— begin AVAILABLE DATA —
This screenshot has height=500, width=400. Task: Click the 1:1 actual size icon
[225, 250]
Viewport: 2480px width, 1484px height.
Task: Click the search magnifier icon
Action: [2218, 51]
— end AVAILABLE DATA —
Rewrite the whole listing, swapping "actual size" for "original size" and leaving everything else unchanged.

_OUTPUT FOR THIS EXERCISE_
This screenshot has height=500, width=400. Task: Click the 1:1 original size icon
[225, 250]
Viewport: 2480px width, 1484px height.
Task: Click the search magnifier icon
Action: [2218, 51]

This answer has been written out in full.